Count lines holding the string "Redução" in the data that follows. Reply with one number only.
[Supplied information — start]
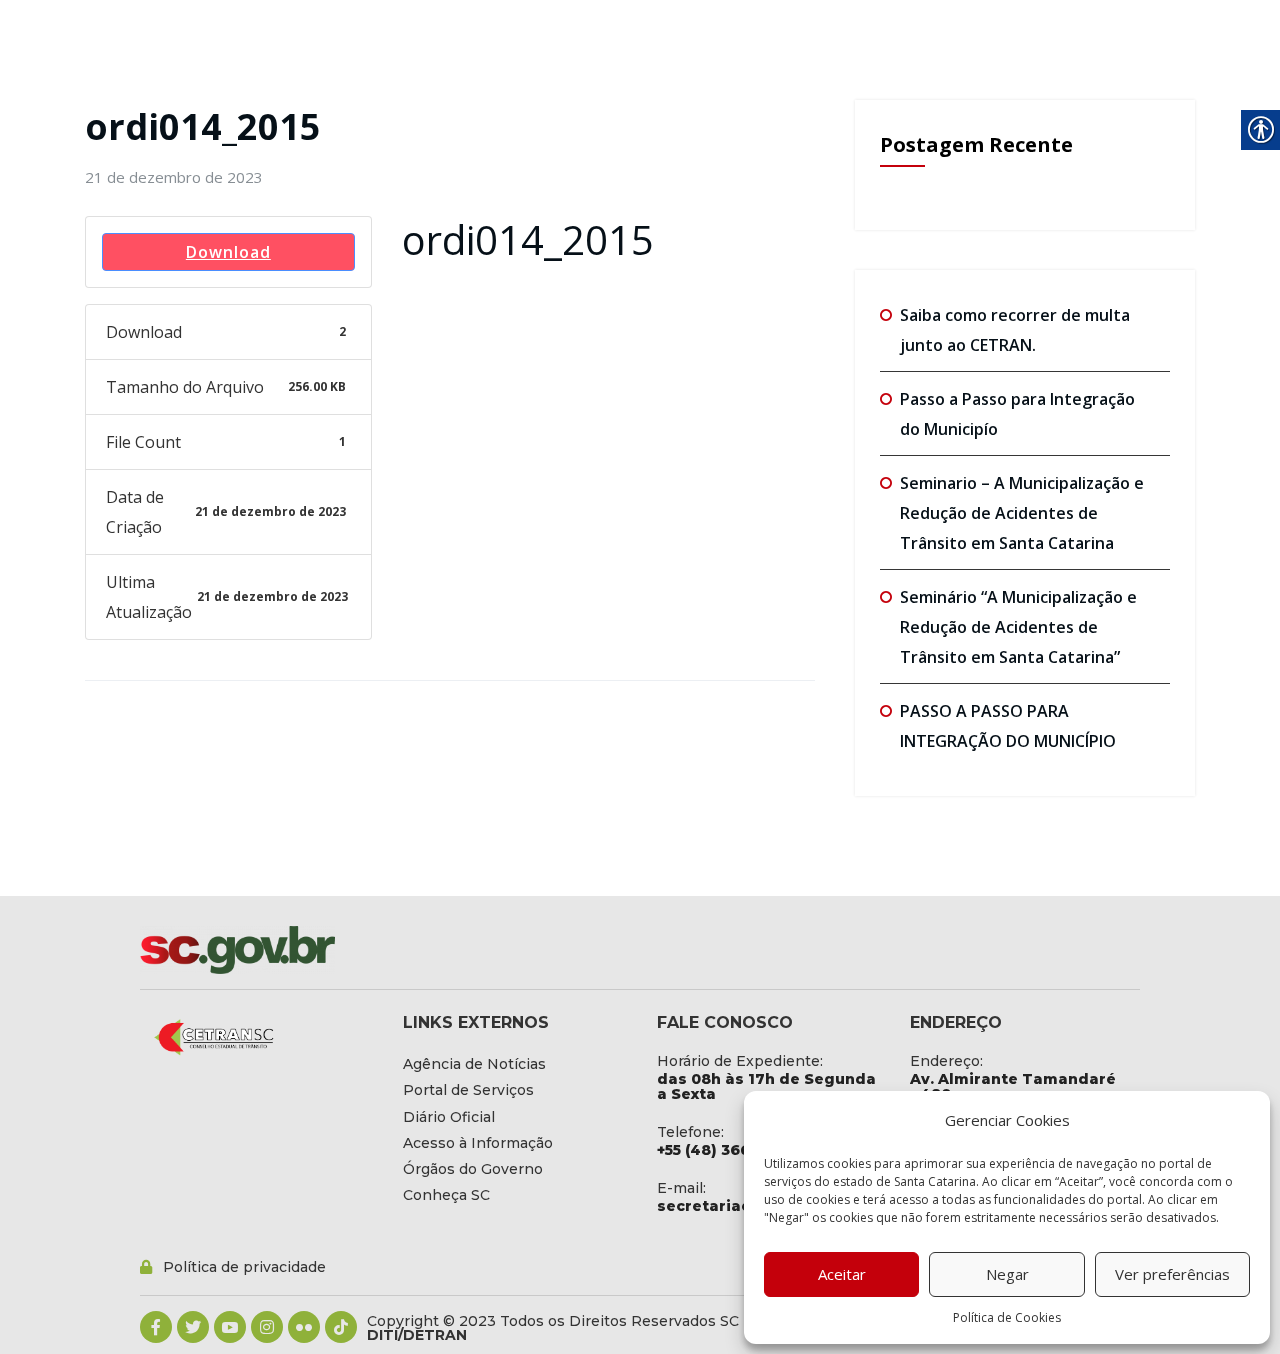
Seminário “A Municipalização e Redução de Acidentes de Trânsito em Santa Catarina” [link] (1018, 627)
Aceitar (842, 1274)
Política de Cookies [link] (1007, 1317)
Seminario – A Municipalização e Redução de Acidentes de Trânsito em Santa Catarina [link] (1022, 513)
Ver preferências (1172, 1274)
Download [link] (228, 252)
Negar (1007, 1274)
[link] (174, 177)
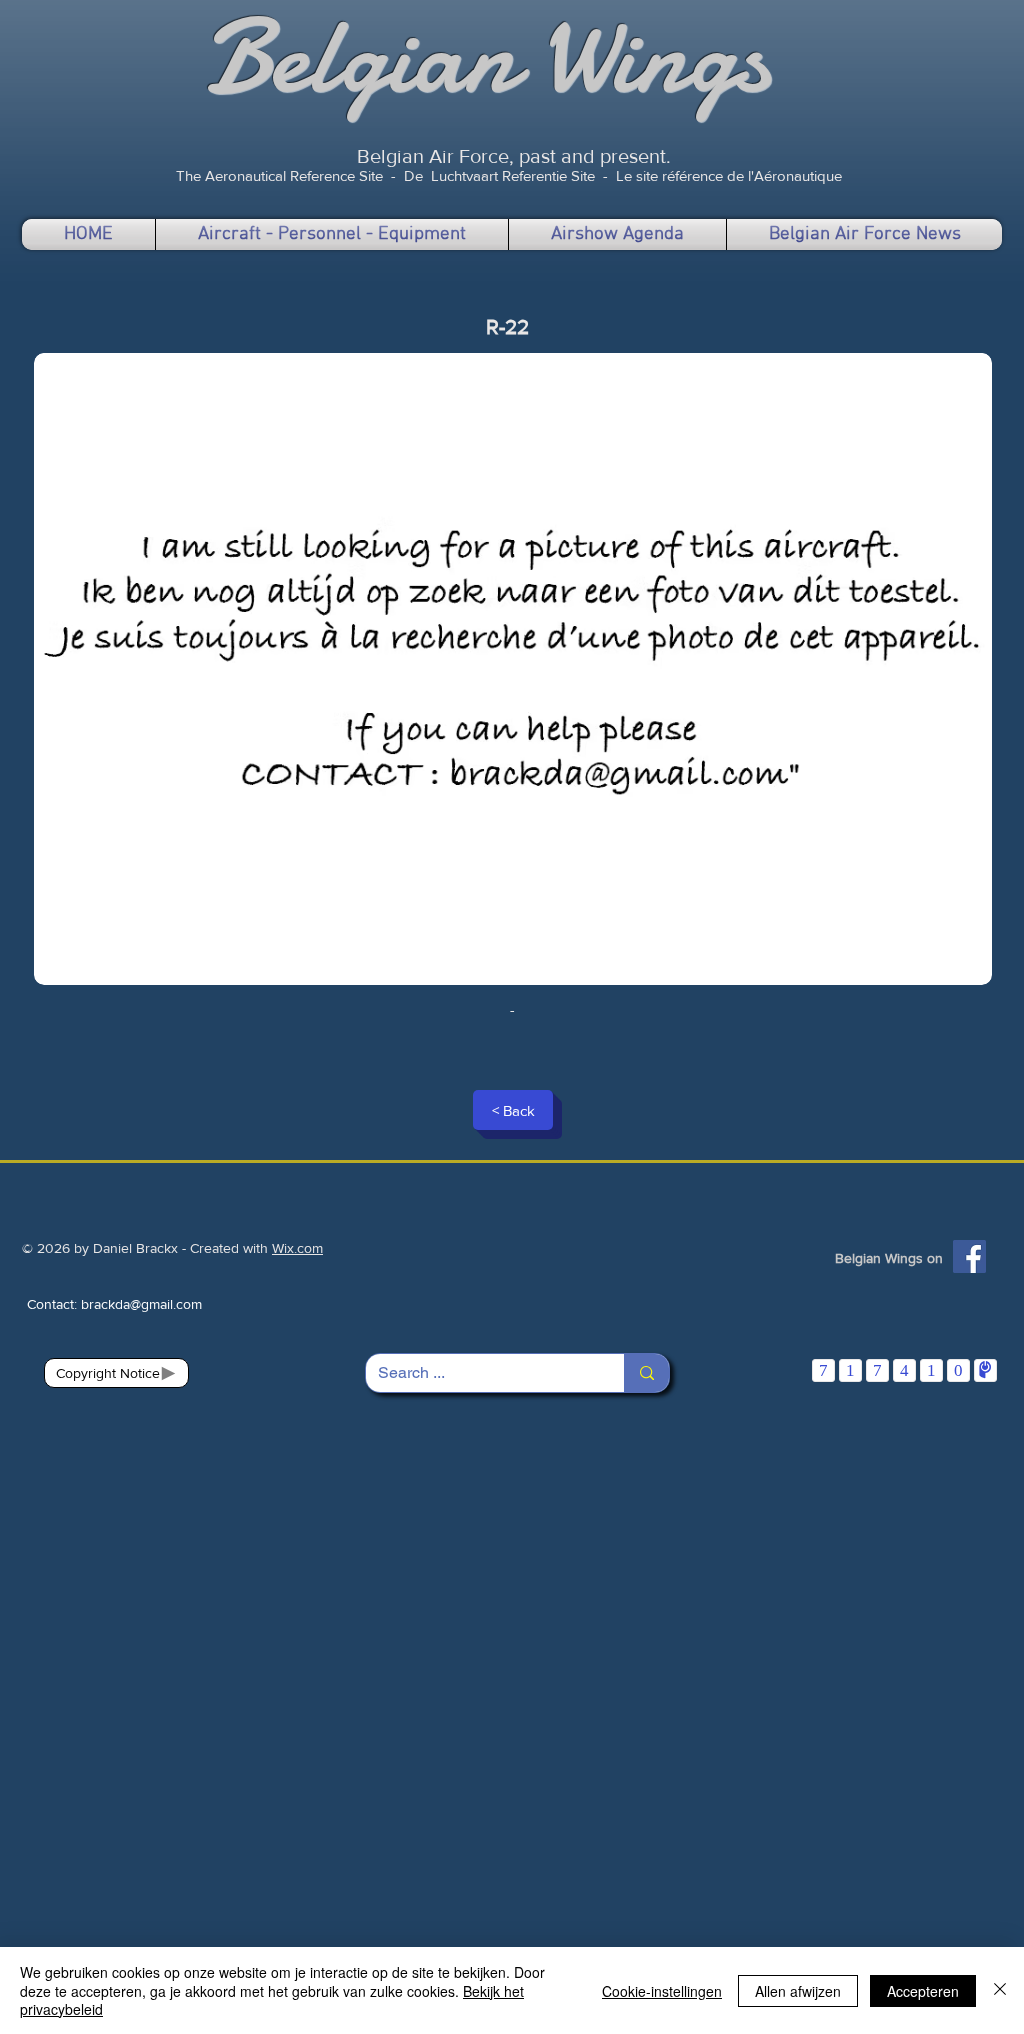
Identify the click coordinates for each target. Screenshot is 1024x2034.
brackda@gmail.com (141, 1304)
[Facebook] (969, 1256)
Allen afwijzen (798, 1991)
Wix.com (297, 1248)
[Supplied information — finish]
[Supplied information — start]
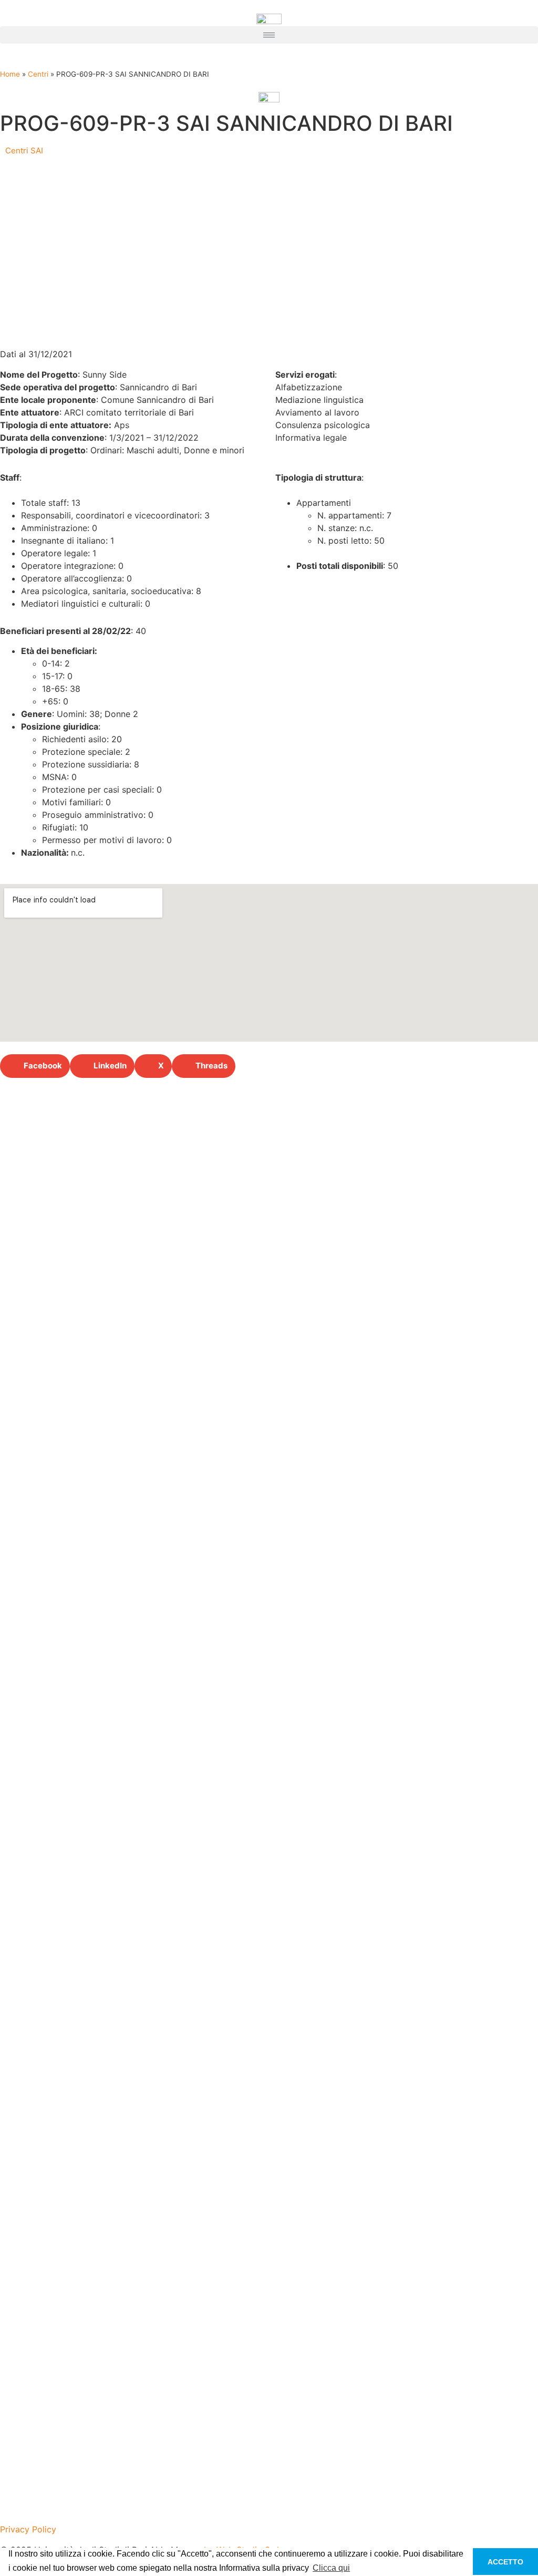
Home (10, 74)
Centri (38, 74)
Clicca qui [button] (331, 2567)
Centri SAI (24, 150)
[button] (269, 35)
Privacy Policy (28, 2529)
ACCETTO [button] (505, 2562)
[Supplied information — finish]
Written solution:
2